Elastic search Indexed content retruns nothing with title should query


(SatyaRaj) #1

Hi Team,

I've indexed a content in to my elastic search v5.6.0 in local through json.
Now I can query this using POST http://localhost:9200/content/_search with empty body, and the search returns all results indexed in my local.

{
  "took": 87,
  "timed_out": false,
  "_shards": {
    "total": 5,
    "successful": 5,
    "skipped": 0,
    "failed": 0
  },
  "hits": {
    "total": 2,
    "max_score": 1,
    "hits": [
      {
        "_index": "content",
        "_type": "content",
        "_id": "5a9d1992b2067a8a52da23d2",
        "_score": 1,
        "_source": {
          "IndexableContent": {
            "id": "5a9d1992b2067a8a52da23d2",
            "globalServiceId": "null",
            "contentType": "movie",
            "title": "Kathikeya",
            "description": "The story forms the rest of the story.",
            "language": "[tamil]",
            "timeAdded": "null",
            "views": "0",
            "releaseDate": "2014-09-15T00:00:00.000Z",
            "persons": "{Producer=[5a9d197bb2067a8a52da23d1], Actor=[5a9d197bb2067a8a52da23ce, 5a9d197bb2067a8a52da23cf], Director=[5a9d197bb2067a8a52da23d0]}",
            "personsFullNames": "[Swathi, Nikhil, Chandu M, VenkatSrinivas]",
            "genres": "[5a9d18b5b2067a8a52da23cd]",
            "genresFullNames": "[thriller]",
            "contentTags": "[]",
            "siblingOrder": "0.0",
            "summary": "A medical student, Karthikeya, visits the temple of Kumara Swami in Subramanyapuram to unveil the mystery behind its closure.",
            "searchcontent": "[]",
            "keyword": "null",
            "weight": "null"
          }
        }
      }
    ]
  }
}

Now I use following bool query
POST http://localhost:9200/content/_search

{
  "query": {
    "bool": {
      "should": [
        {
          "term": {
            "title": "ka"
          }
        }
      ]
    }
  }
}

And it returns no results. Wanna know what the query should be.

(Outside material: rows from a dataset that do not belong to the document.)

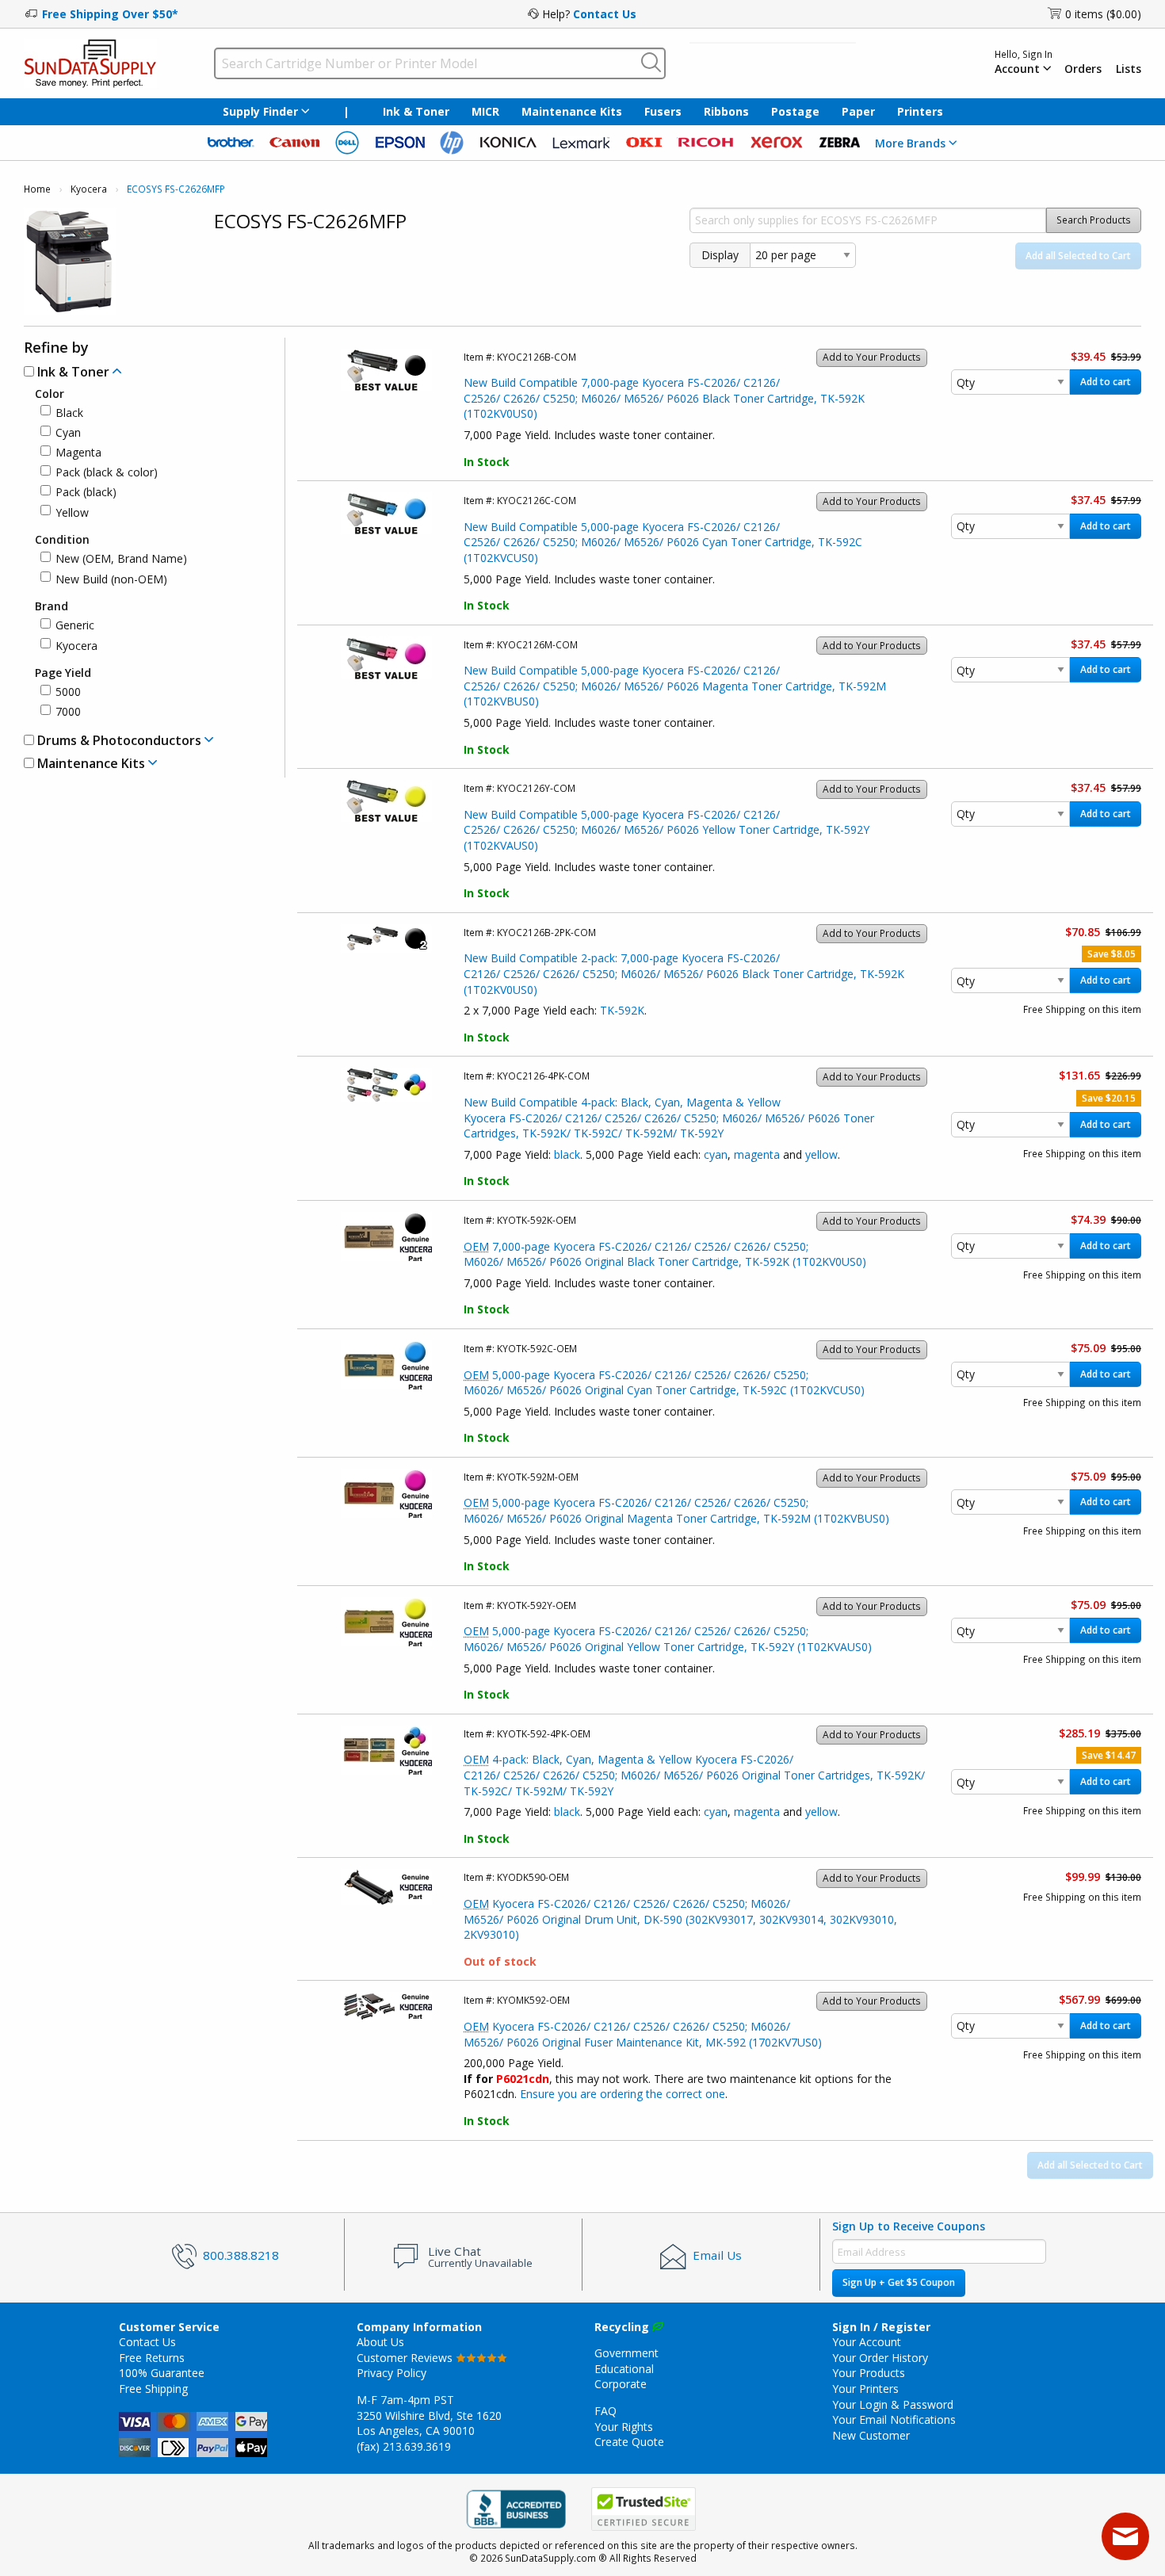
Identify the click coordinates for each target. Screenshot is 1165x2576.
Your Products (868, 2372)
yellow (821, 1154)
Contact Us (604, 13)
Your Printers (865, 2388)
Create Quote (629, 2441)
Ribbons (726, 111)
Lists (1128, 69)
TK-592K (622, 1010)
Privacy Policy (391, 2372)
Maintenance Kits (571, 111)
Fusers (663, 111)
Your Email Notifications (894, 2419)
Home (37, 189)
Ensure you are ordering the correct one (622, 2093)
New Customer (871, 2435)
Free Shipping (153, 2388)
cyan (716, 1154)
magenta (757, 1154)
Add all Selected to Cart (1078, 255)
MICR (485, 111)
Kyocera (89, 189)
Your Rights (623, 2426)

{"took":4,"timed_out":false,"_shards":{"total":5,"successful":5,"skipped":0,"failed":0},"hits":{"total":0,"max_score":null,"hits":[]}}

Thank you,
Regards,
SatyaRaj


(David Pilato) #2

Could you provide a full recreation script as described in About the Elasticsearch category. It will help to better understand what you are doing. Please, try to keep the example as simple as possible.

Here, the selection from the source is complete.